■ **Task requirements**: In the records below, find the line holding "You are a GUI" and the line holding "Select New Region (81, 221)". Set down both, with every line between them, exactly.

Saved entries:
--- START ---

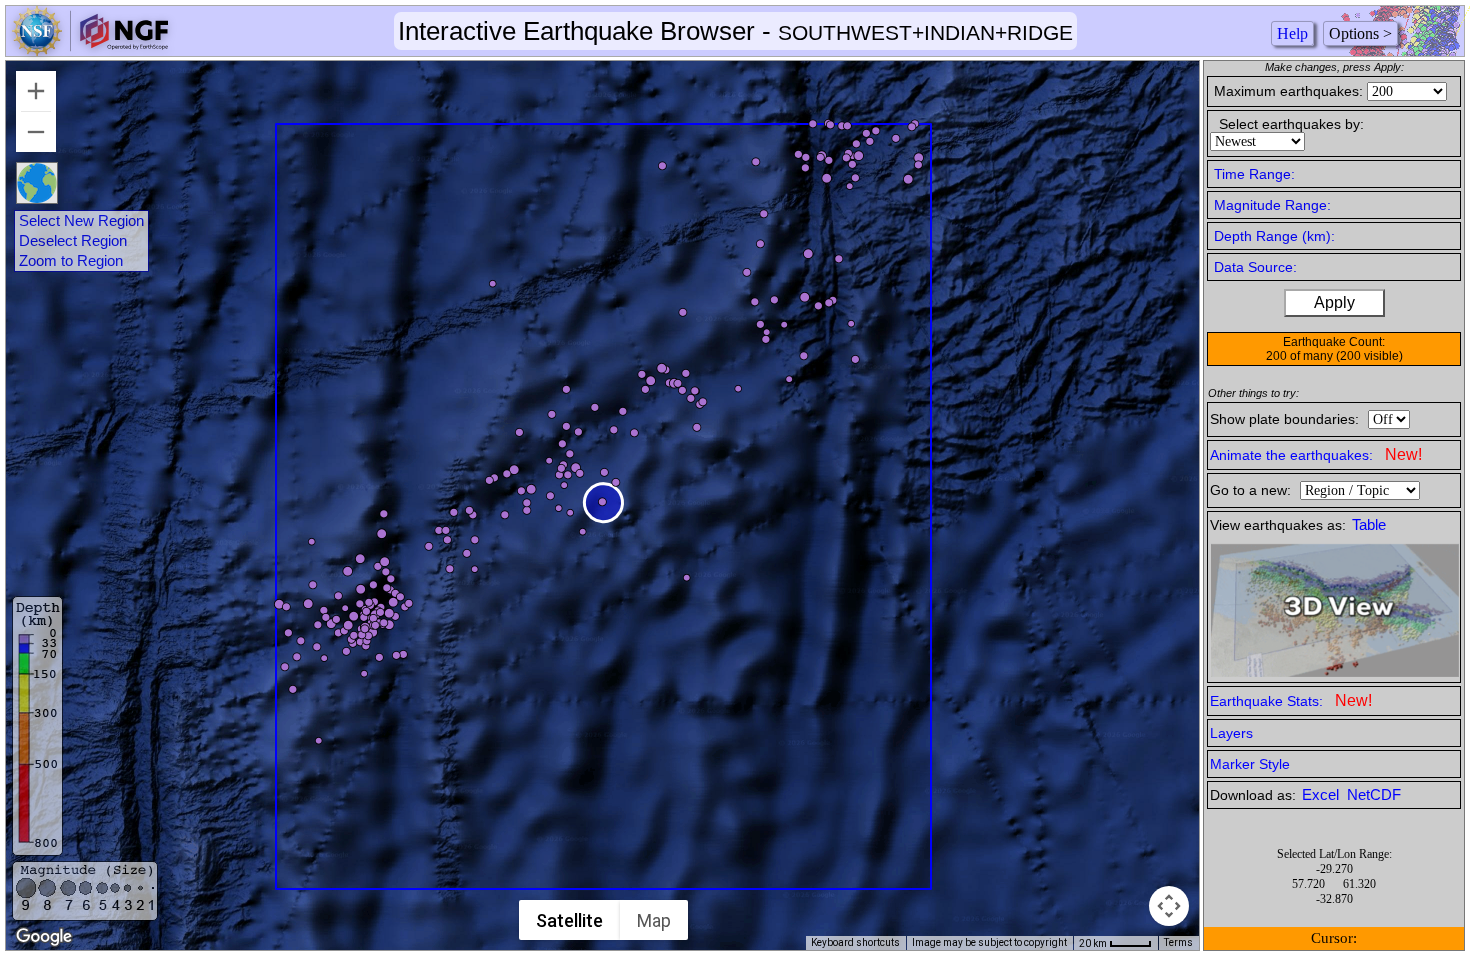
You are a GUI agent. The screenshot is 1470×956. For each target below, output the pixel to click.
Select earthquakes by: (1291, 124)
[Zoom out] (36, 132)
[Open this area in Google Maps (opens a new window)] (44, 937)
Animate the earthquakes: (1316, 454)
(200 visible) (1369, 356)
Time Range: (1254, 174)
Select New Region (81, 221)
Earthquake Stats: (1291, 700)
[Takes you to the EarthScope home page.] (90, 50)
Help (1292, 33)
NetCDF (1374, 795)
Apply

--- END ---
--- START ---

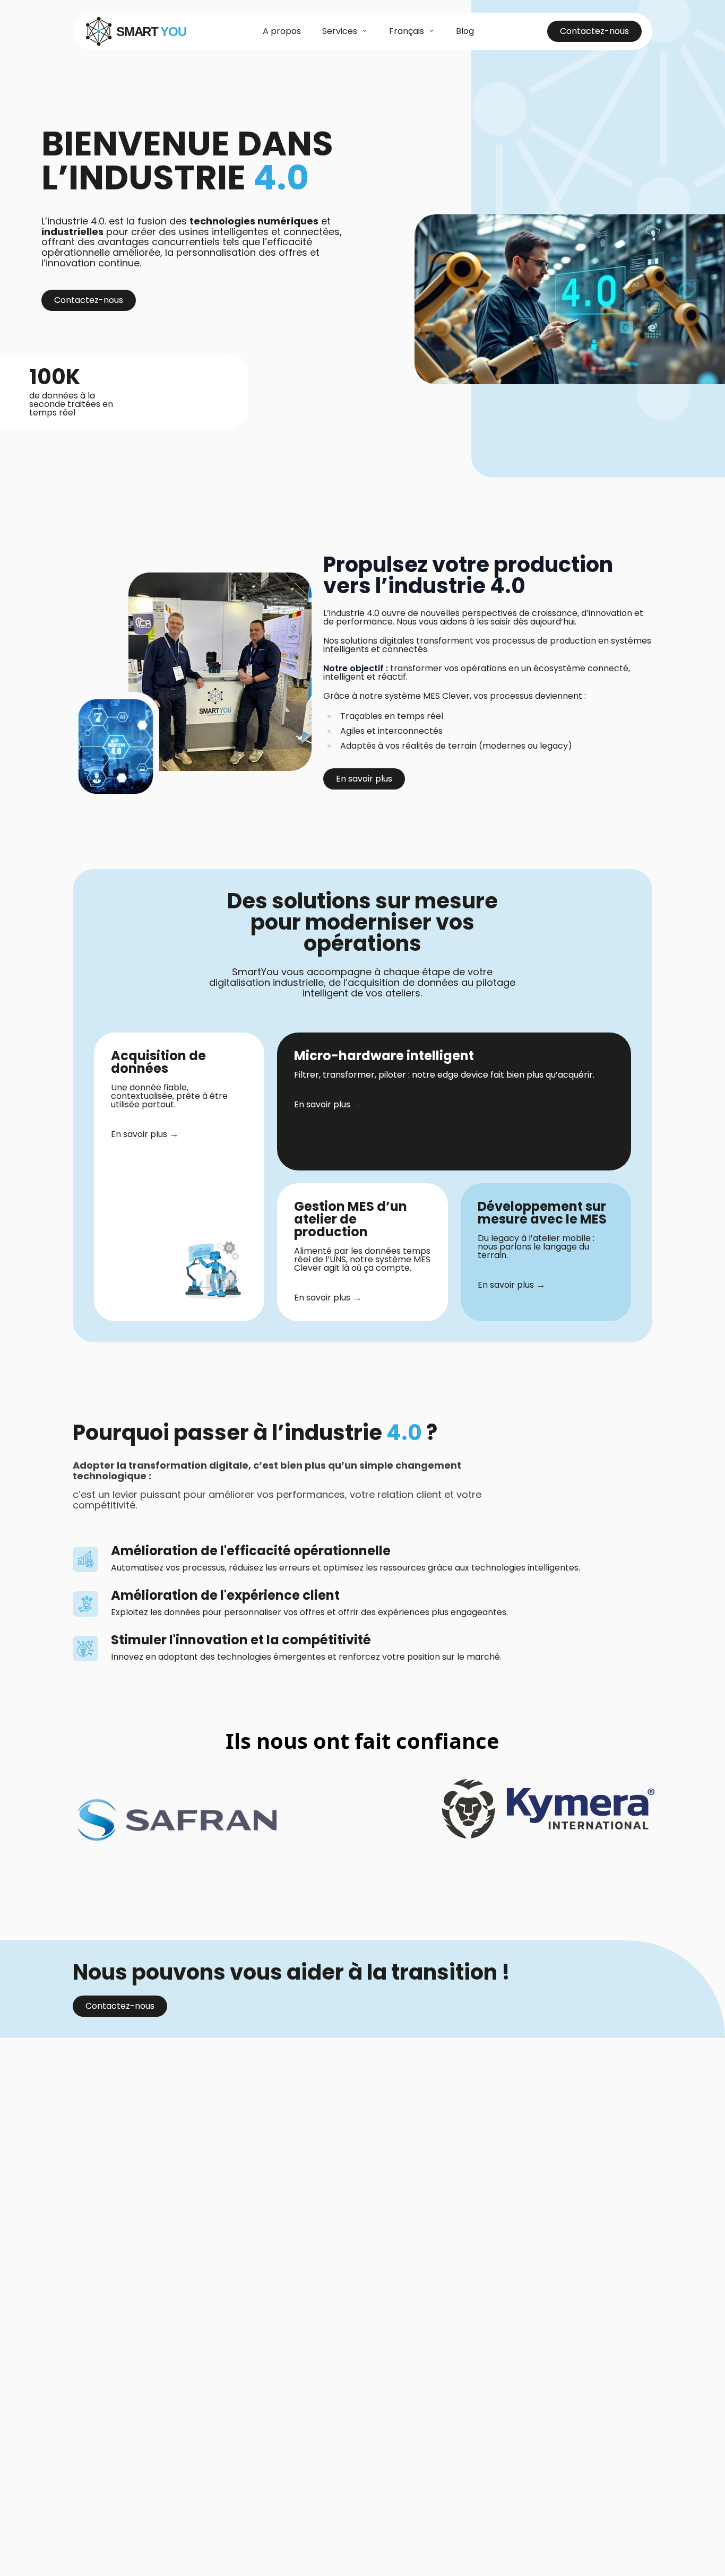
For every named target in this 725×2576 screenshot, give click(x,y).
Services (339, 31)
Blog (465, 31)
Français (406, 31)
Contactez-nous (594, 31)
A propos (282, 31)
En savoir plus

--- END ---

■ **Task solution**:
You are a GUI agent. The screenshot is 1470×956. For each target below, output the pixel to click.
Select earthquakes by: (1291, 124)
[Zoom out] (36, 132)
[Open this area in Google Maps (opens a new window)] (44, 937)
Animate the earthquakes: (1316, 454)
(200 visible) (1369, 356)
Time Range: (1254, 174)
Select New Region (81, 221)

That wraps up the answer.